Il résulte de tout ce qui précède, sans qu’il soit besoin d’examiner les autres moyens de la requête, que la requérante est fondée à demander l’annulation de la décision attaquée.
Sur les conclusions à fin d’injonction sous astreinte :
Eu égard à ses motifs, le présent jugement implique nécessairement qu’un visa de long séjour soit délivré à l’enfant B… G… A…. Par suite, il y a lieu d’enjoindre au ministre de l’intérieur de faire délivrer le visa sollicité, dans un délai de trois mois à compter de sa notification, sans qu’il soit besoin d’assortir cette injonction d’une astreinte.
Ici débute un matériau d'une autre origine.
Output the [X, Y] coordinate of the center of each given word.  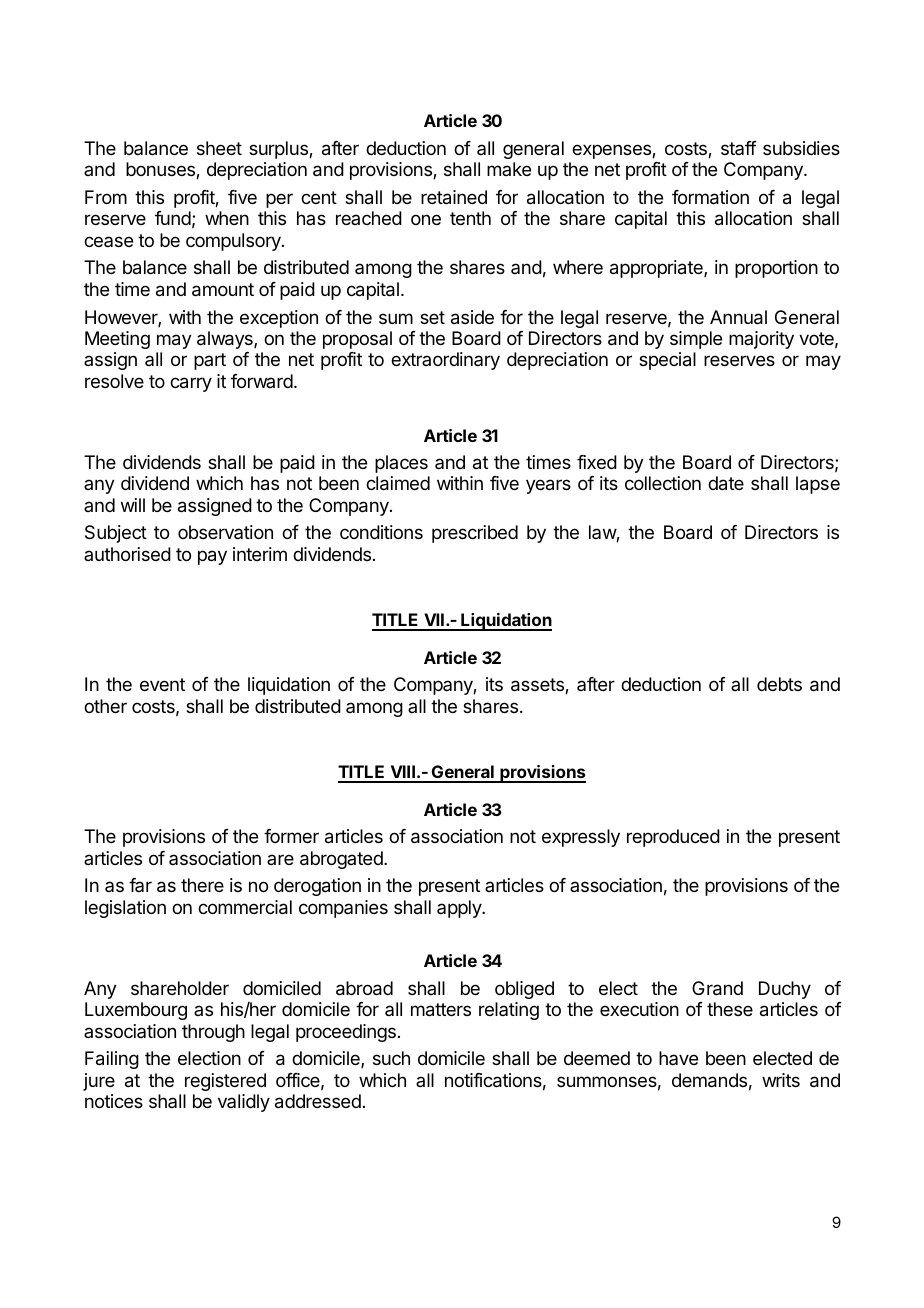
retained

Sur les frais liés au litige :
Mme E… a obtenu le bénéfice de l’aide juridictionnelle totale. Ainsi, son avocate peut se prévaloir des dispositions de l’article 37 de la loi du 10 juillet 1991. Il y a lieu, dans les circonstances de l’espèce, de mettre à la charge de l’État la somme de 1 200 euros à verser à Me Anglade, sous réserve que celle-ci renonce à percevoir la part contributive de l’Etat au titre de l’aide juridictionnelle.
D E C I D E :
Article 1er : La décision implicite de la commission de recours contre les décisions de refus de visa d’entrée en France refusant d’accorder à M. A… un visa de long séjour au titre de la réunification familiale est annulée.
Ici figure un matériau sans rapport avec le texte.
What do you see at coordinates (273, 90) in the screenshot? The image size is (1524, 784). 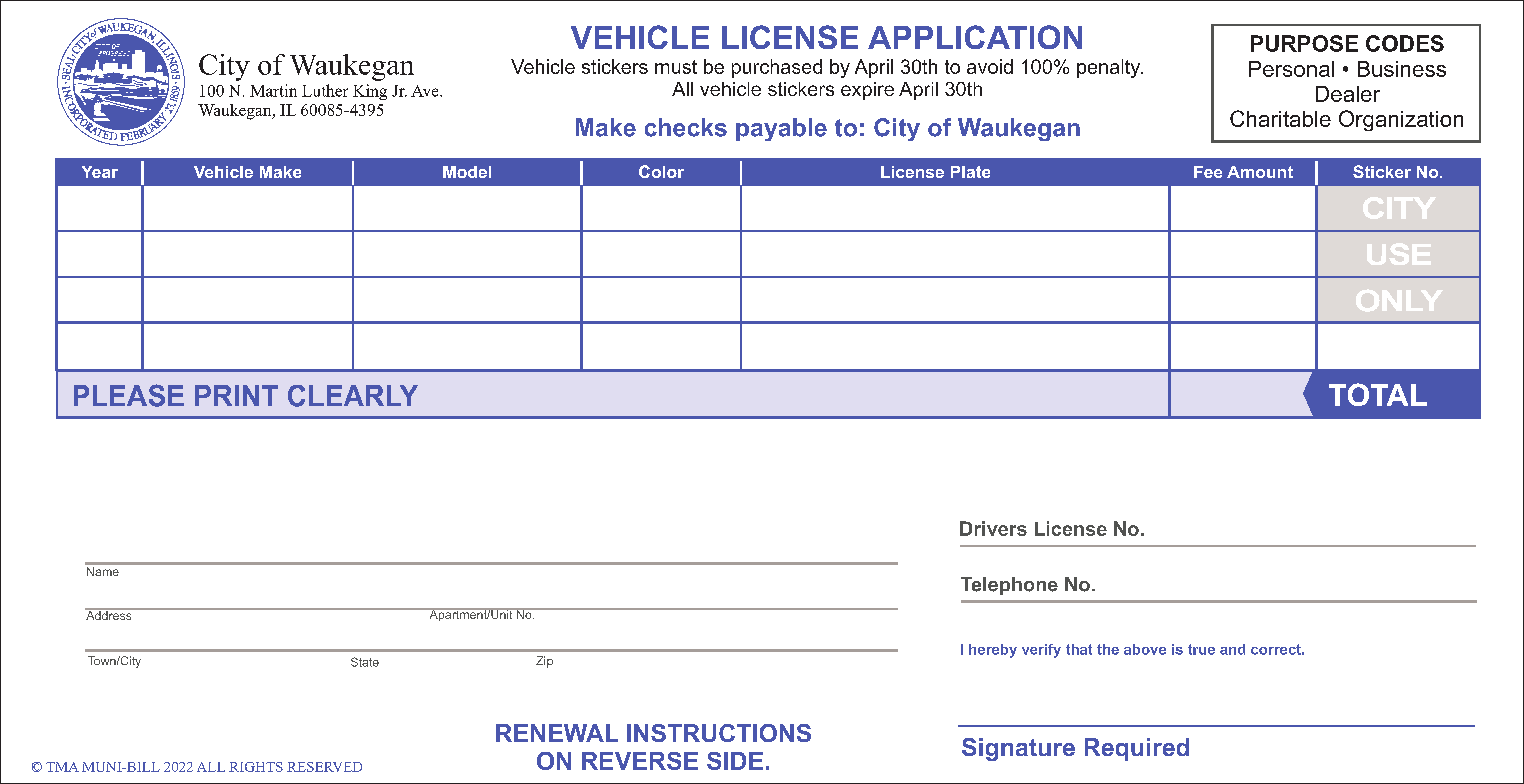 I see `Martin` at bounding box center [273, 90].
Article 2 : Il est enjoint au ministre de l’intérieur de faire délivrer à M. B… G… A… le visa sollicité dans un délai de trois mois à compter de la notification du présent jugement.
Article 3 : L’Etat versera à Me Anglade la somme de 1 200 euros sur le fondement des dispositions combinées de l’article 37 de la loi du 10 juillet 1991 et de l’article L. 761-1 du code de justice administrative, sous réserve que cette dernière renonce à percevoir la part contributive de l’Etat au titre de l’aide juridictionnelle.
Article 4 : Le présent jugement sera notifié à Mme F… E… au ministre de l’intérieur et à Me Anglade.
Délibéré après l’audience du 15 décembre 2025, à laquelle siégeaient :
Mme Picquet, présidente,
M. Garnier, premier conseiller,
Mme d’Erceville, première conseillère.
Rendu public par mise à disposition au greffe le 19 janvier 2026.
La rapporteure,
G. d’ERCEVILLE
La présidente,
P. PICQUET
La greffière,
N. BRULANT
La République mande et ordonne au ministre de l’intérieur en ce qui le concerne ou à tous commissaires de justice à ce requis en ce qui concerne les voies de droit commun contre les parties privées, de pourvoir à l’exécution de la présente décision.